Bien. Qu’y a-t-il donc de nouveau dans le cahier des perles de la littérature actuelle, sinon son caractère inflationniste vu la politique de remplacement effréné des titres pratiquée par les éditeurs dans l’espoir de ne laisser jamais trop longtemps vides leurs têtes de gondole ? Et en quoi, conséquemment, le critique contemporain a-t-il plus à se plaindre de son métier que Sainte-Beuve ou Barbey d’Aurevilly ?
Eh bien, peut-être est-ce tout de même que le niveau de ce qui est considéré comme publiable par les meilleurs éditeurs, niveau mesurable par celui des prix littéraires qui bon an mal an fournissent en vraie grandeur des modèles de ce que le marché considère comme le dessus du panier du comestible en matière de produit écrit, présente de nos jours un étiage historiquement bas.
C’est peu ou prou ce que constate Éric Chevillard dans son feuilleton, bien que le masochisme inhérent à l’état de critique patenté ne le pousse pas à dérouler chaque semaine le tissu d’insanités, de pataquès, d’impropriétés, de fautes grammaticales élémentaires, de constructions foireuses et surtout d’essais pitoyables pour atteindre ce que l’on croit être le beau langage, ou la vérité toute crue des relations humaines, ou l’honnêteté d’un témoignage, tissu qu’il découvre avec effarement dans les textes à lui soumis, et que parfois il dévoile plutôt férocement, pour la pure joie de ses fans.
Bien (bis). Neuf critiques sur dix ont la même expérience, s’ils ne sont pas irrémédiablement bouffés jusqu’au foie par la flagornerie. Même s’ils sont loin de posséder en majorité le courage insigne qui permet de ne pas se faire que des amis, du moins leur arrive-t-il parfois, suite à un oubli, de se laisser aller à l’éruptive réaction de Flaubert (à prendre d’ailleurs chez lui au sens d’une ironie amère fondée sur l’impuissance assumée face aux tonitruantes fausses valeurs) : « tonner contre ».
Aller plus loin, être capable de canaliser sa fureur en utilisant les formules mêmes de Trucmuche (ou Trucmuchette) afin de les forcer à entrer dans une fiction forcément absurde et d’un comique étourdissant, c’est autre chose, une gageure, un jeu avec les contraintes aussi jubilatoire, mais fichtrement plus difficile, que les divertissements les plus lettrés, les mieux agencés de l’Oulipo, dont celui de Perec transposant le jargon du rapport scientifique dans sa Cantatrix sopranica de joyeuse mémoire était jusqu’alors le plus abouti.
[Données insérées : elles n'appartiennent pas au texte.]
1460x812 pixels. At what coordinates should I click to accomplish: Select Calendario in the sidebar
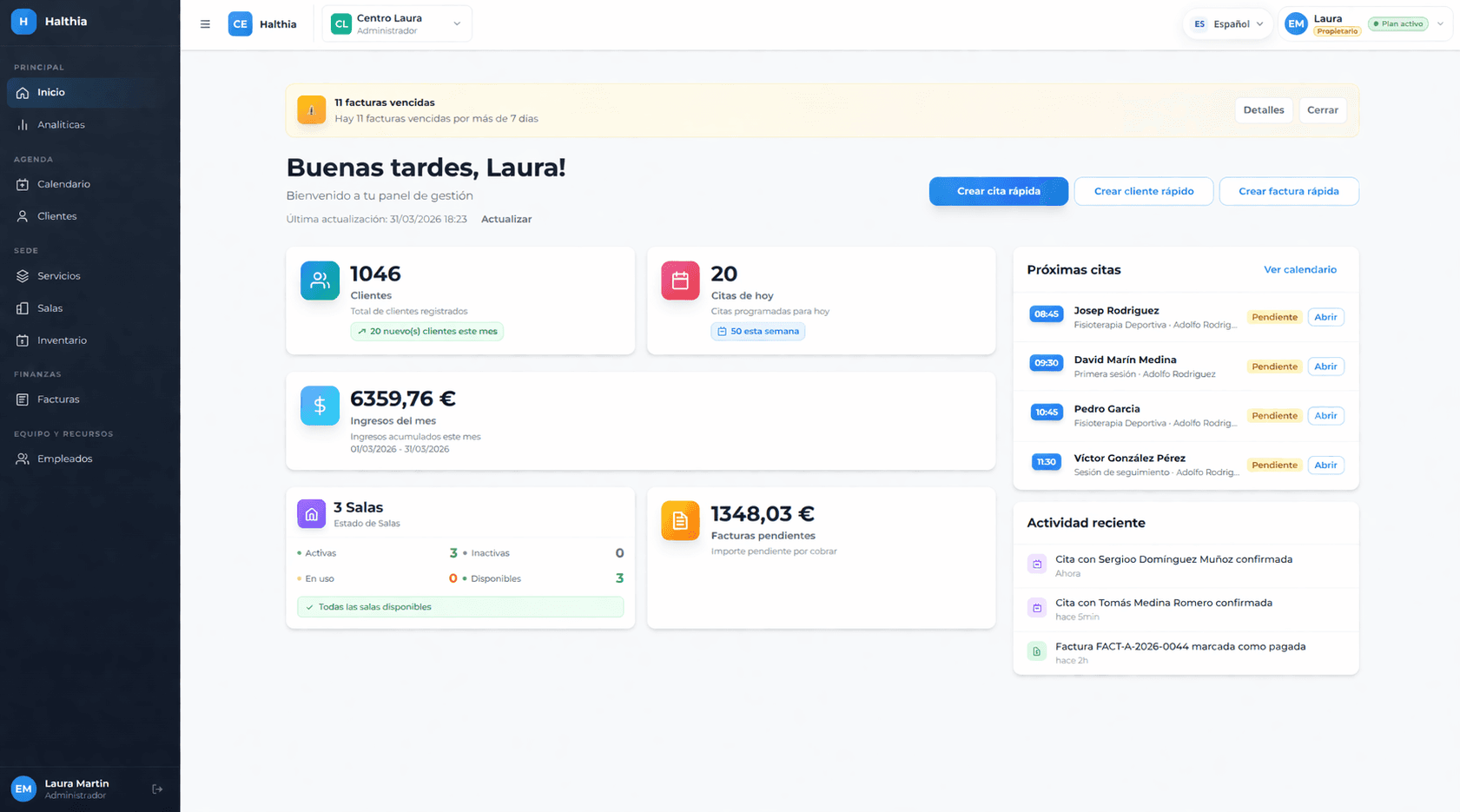point(62,183)
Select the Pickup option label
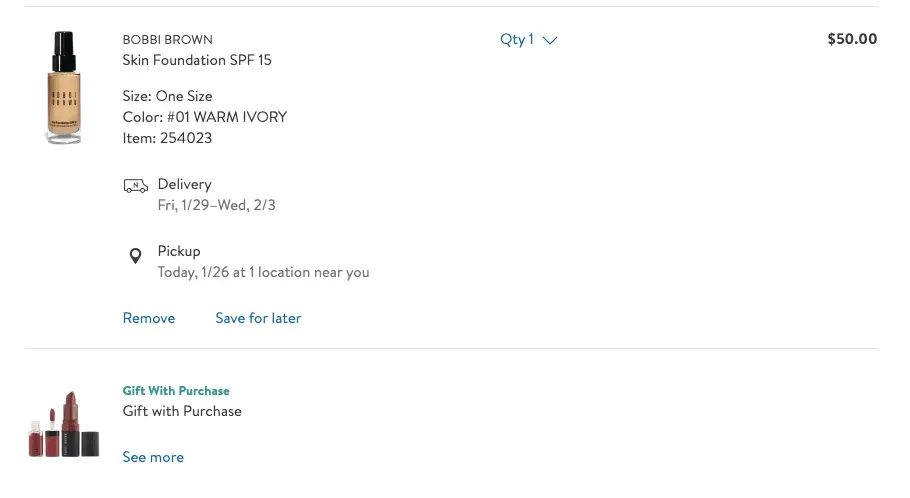This screenshot has height=498, width=910. (x=179, y=251)
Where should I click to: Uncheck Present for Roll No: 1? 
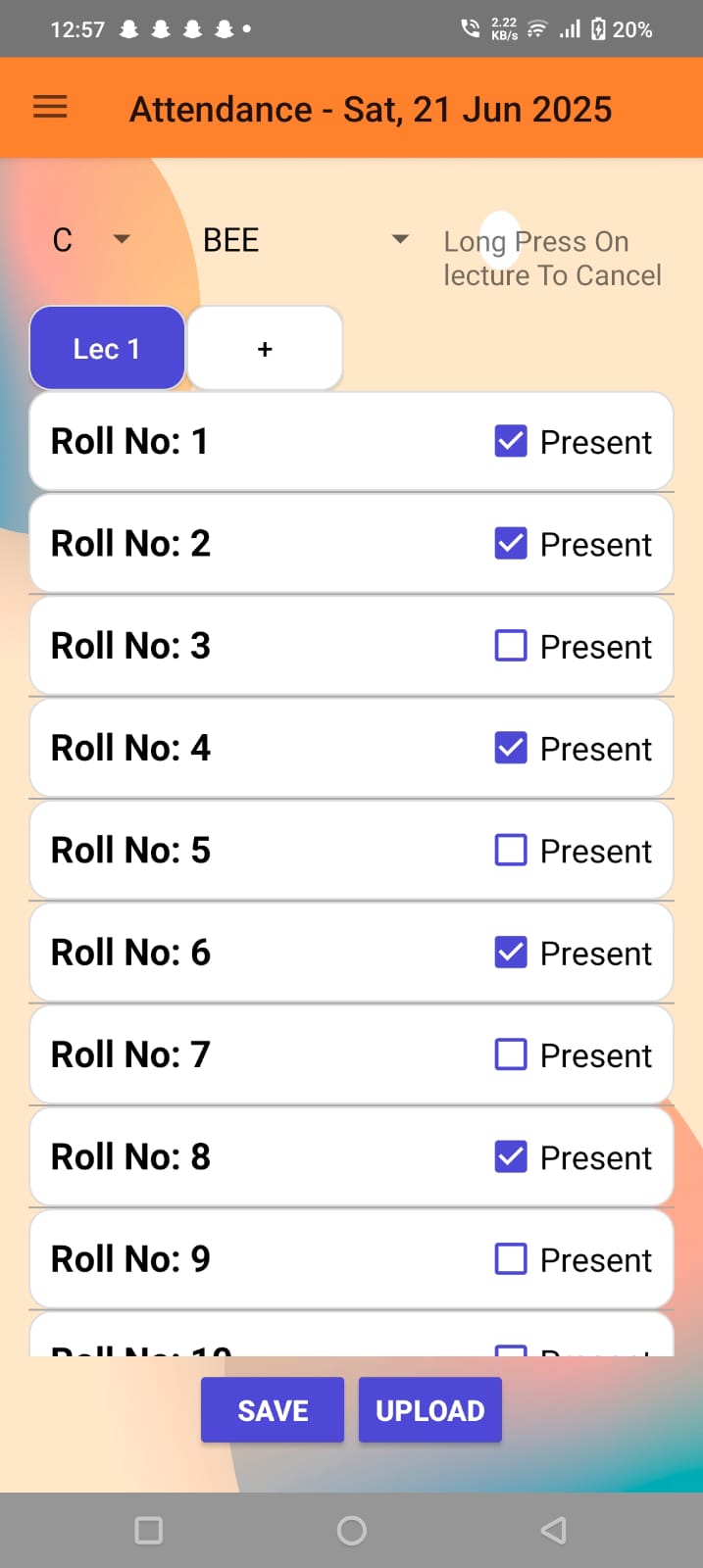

Défense de Prosper Brouillon, ou « De certain roman d’aujourd’hui trahi par ses thuriféraires, même », est d’une veine analogue et parvient à faire avancer, à partir de références monstrueuses mais exactes, une intrigue inepte dans laquelle vous reconnaîtrez sans peine l’histoire d’amours contrariées sur fond de lutte des classes que mille romans récemment parus – et souvent couronnés – déclinent sous différents labels. De-ci de-là, ce texte aussi enlevé qu’une fantaisie venimeuse d’Edgar Poe humoriste glose en effet des citations directement pêchées dans le bouillon gras des succès médiatiques du jour.
Pourtant, par la grâce d’une écriture qui, elle, sait où elle va et possède les ressources de langage déployées ailleurs par Éric Chevillard, notamment lors des péripéties d’un de ses personnages fétiches, Albert Moindre, de ce brouet infâme parvient à se moquer sans lourdeur un style qui nous réconcilie avec la littérature, la vraie.
Il s’agit d’un très petit livre, très court, joliment imagé par l’illustrateur habituel du feuilleton de l’auteur. Mais pas du tout d’un de ces « essays » brillants et faciles dans lesquels les bons journalistes américains, ceux de la New York Review of Books par exemple, sont passés maîtres. Même en concoctant un « conte » léger, un véritable écrivain joue dans une tout autre cour.
Achetez-le par brassées, offrez-le à vos amis. Ils vous en seront reconnaissants.